Total RNA was extracted from the rat hearts, spleen, and isolated CD4(+) T cells using TRIzol® reagent (Invitrogen; Thermo Fisher Scientific, Inc.) in accordance with the manufacturer's protocol. Random primers and reverse transcriptase were employed to synthesize cDNA from 2 µg of the total RNA using the PrimeScript RT reagent Kit (Takara Bio, Inc.) according to the manufacturer's protocol. The reaction temperature and time were set according to the same protocol. qPCR was performed using SuperReal PreMix Plus (SYBR Green; Tiangen Biotech Co., Ltd.) on an ABI 7500 Fast Real-Time PCR Detection system (Applied Biosystems; Thermo Fisher Scientific, Inc.). Gene amplification was performed using specific primer pairs (Table SI). The reaction program was determined as 3 min at 95˚C, followed by 40 cycles of denaturation at 95˚C for 30 sec, and annealing at 60˚C for 60 sec, and extension at 75˚C for 60 sec. Comparative analysis of qPCR results by utilizing the 2-ΔΔCq method (17) was conducted to assess the relative levels of these molecules. This analysis was carried out after normalizing the results to GAPDH or β-actin expression.

Cytokine ELISA

The serum protein levels of IL-17 (eBioscience; Thermo Fisher Scientific, Inc.), IFN-γ (R&D Systems), and IL-4 (R&D Systems) in the control, EAM, and fenofibrate-treated EAM rats were measured using rat ELISA kit (Table SII) at day 21.

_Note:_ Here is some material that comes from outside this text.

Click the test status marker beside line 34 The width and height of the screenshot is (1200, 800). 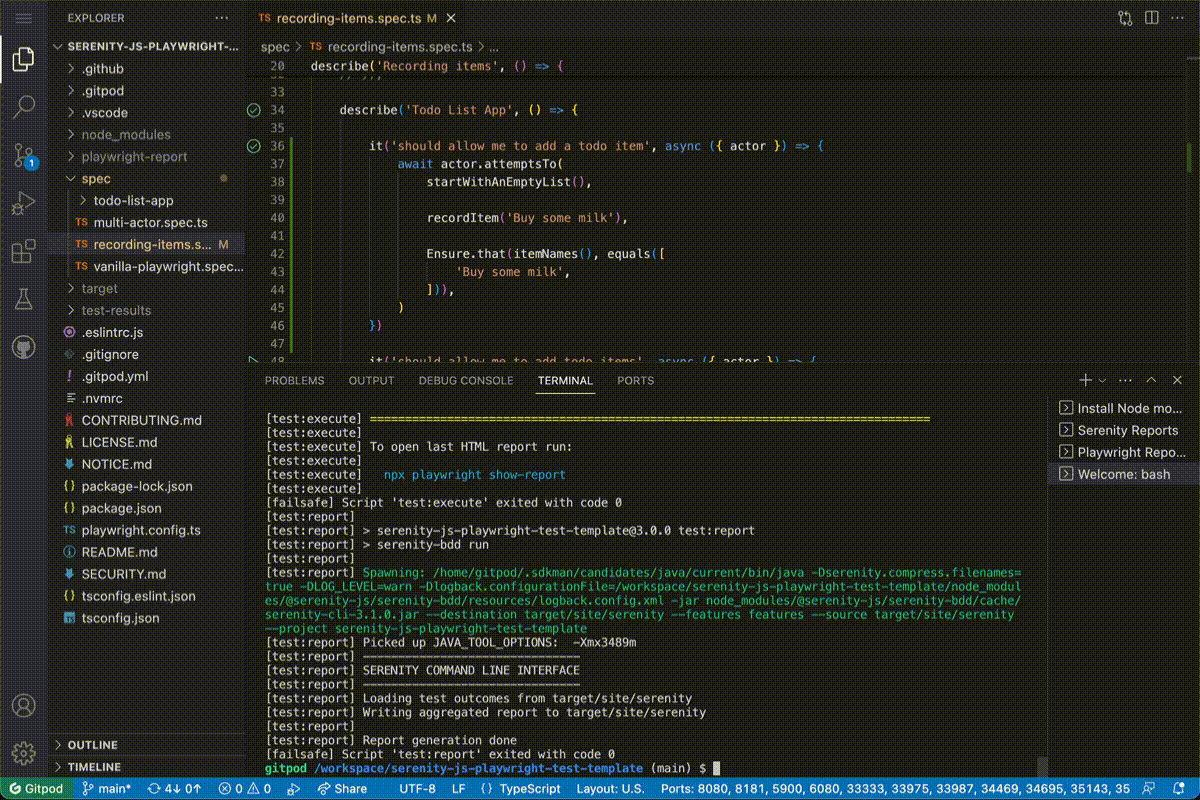pos(253,110)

Immunohistochemistry staining (IHC)

Deparaffinized cardiac tissue sections (5 µm) were heated in EDTA buffer, treated with 3% H2O2 in methanol for 10 min and blocked with 5% normal serum at room temperature for 30 min. These sections were incubated with the primary antibodies anti-RORγt (1:100; Abcam), anti-vimentin (1:100; Thermo Fisher Scientific, Inc.), and anti-IκBζ (1:100; Cell Signaling Technology, Inc.) at 4˚C overnight, followed by secondary antibodies rabbit anti-mouse IgG-HRP (1:5,000; Abcam) or goat anti-rabbit IgG-HRP (1:5,000; Abcam) (Table SII) for 1 h at room temperature. The sections were then visualized with DAB chromogen, counterstained with hematoxylin for 10 sec at room temperature, mounted with an antifade mounting medium (Applygen Technologies, Inc.) and analyzed using an Olympus fluorescent Microscope (IX51; Olympus Corporation) for the immunohistochemical examinations of vimentin, IκBζ, and RORγt.

Statistical analysis

The results are presented as the mean values with standard deviations. Statistical analysis was conducted using one-way ANOVA, followed by Bonferroni's test for multiple comparisons. Statistical significance was established at P<0.05. All statistical analyses were performed using GraphPad Prism 7.0 software (GraphPad; Dotmatics).

Results

Fenofibrate treatment ameliorates rat EAM

Preliminary studies about the long-term effects of fenofibrate on EAM were conducted using different dosages from day 0 to day 21. The results showed that both 100 mg/kg and 200 mg/kg of fenofibrate ameliorated EAM while the dosage of 200 mg/kg had improved treatment effect compared with 100 mg/kg (Fig. S1). Therefore, fenofibrate was administered at a dosage of 200 mg/kg to evaluate its long-term effects in a previous study conducted by the authors (9). In the present study, fenofibrate (200 mg/kg) was used to evaluate its short-term effect. H&E staining of transverse cardiac ventricle sections revealed severe myocarditis in the rats with EAM, characterized by extensive inflammatory cells infiltration. Fenofibrate treatment significantly reduced inflammatory cells infiltration and mitigated EAM-induced myocardial inflammation (Fig. 1A). EAM in rats caused macroscopic and microscopic alterations with marked inflammatory cells infiltration and necrosis, and fenofibrate treatment ameliorated EAM as evidenced by a decrease in HW/BW, myocardial damage scores and inflammatory cell infiltrate scores (Fig. 1B-D). According to echocardiographic parameters, the rats with EAM showed enlarged LV, thick IVS and decreased LVEF leading to heart failure, Meanwhile, fenofibrate treatment improved the cardiac function as revealed by a reduction in LV end diameter at systole and diastole and an increase in LVEF and FS (Table I).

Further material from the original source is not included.